◆ **PROMPT**: Within the entries below, find the portion that opens with the line containing "You are a GUI agent. The screenshot is 977×2576." and closes with the line containing "Новости smi2.ru (211, 1262)". Retype that portion exactly and only.

[RECORDS FOR THIS TASK — start]

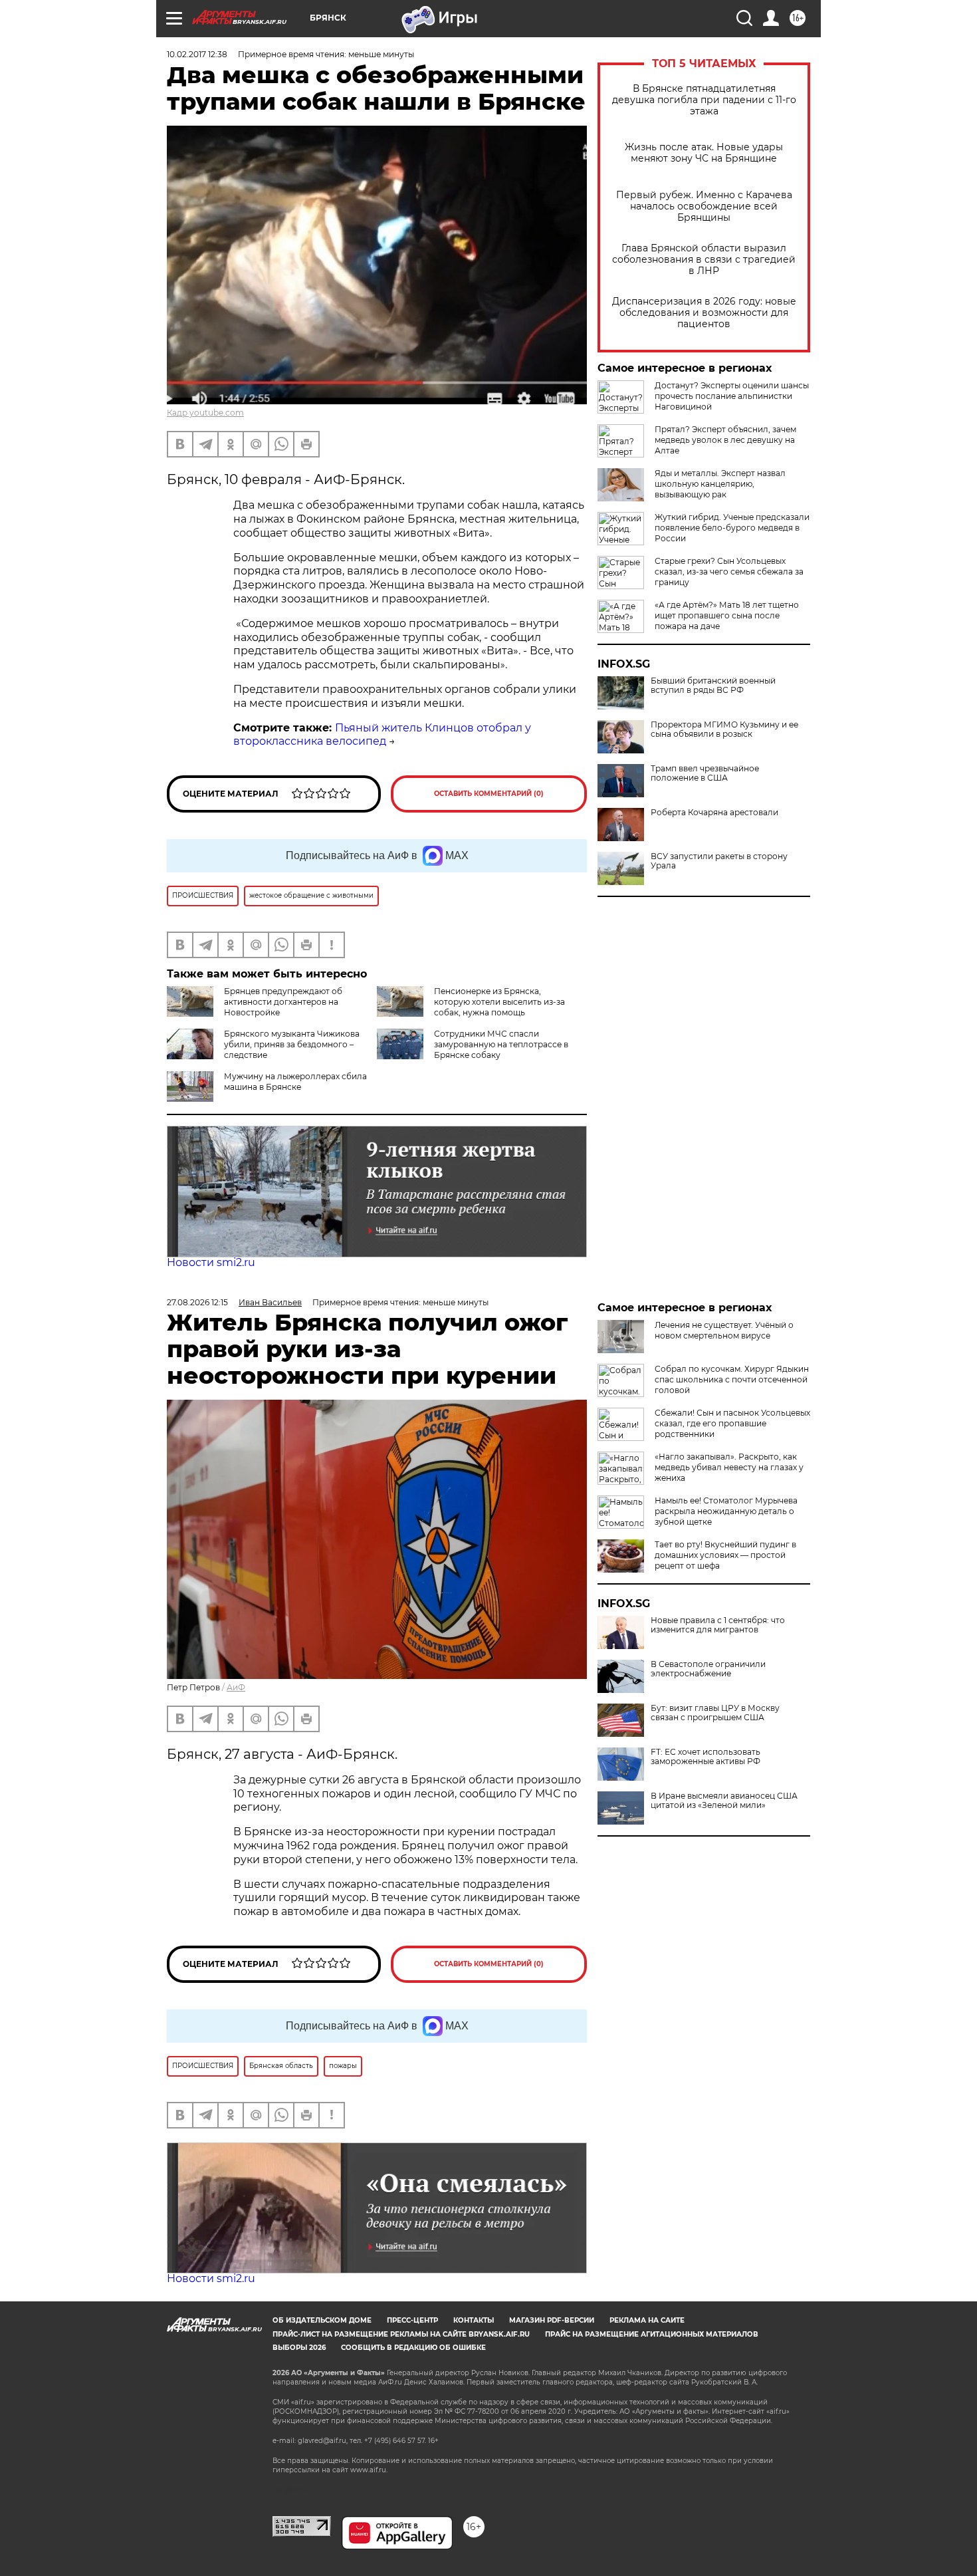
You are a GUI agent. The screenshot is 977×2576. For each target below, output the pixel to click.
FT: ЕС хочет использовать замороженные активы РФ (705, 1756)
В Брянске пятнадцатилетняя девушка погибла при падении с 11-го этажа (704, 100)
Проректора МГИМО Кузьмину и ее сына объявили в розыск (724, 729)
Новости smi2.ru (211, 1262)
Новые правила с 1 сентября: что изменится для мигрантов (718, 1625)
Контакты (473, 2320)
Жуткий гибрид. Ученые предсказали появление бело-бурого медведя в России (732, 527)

[RECORDS FOR THIS TASK — finish]
[RECORDS FOR THIS TASK — start]

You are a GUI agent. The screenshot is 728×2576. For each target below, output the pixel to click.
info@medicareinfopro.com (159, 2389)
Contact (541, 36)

[RECORDS FOR THIS TASK — finish]

◆ **WRITTEN SOLUTION**:
You are a GUI agent. The screenshot is 977×2576. For each target below, output the pixel to click.
FT: ЕС хочет использовать замороженные активы РФ (705, 1756)
В Брянске пятнадцатилетняя девушка погибла при падении с 11-го этажа (704, 100)
Проректора МГИМО Кузьмину и ее сына объявили в розыск (724, 729)
Новости smi2.ru (211, 1262)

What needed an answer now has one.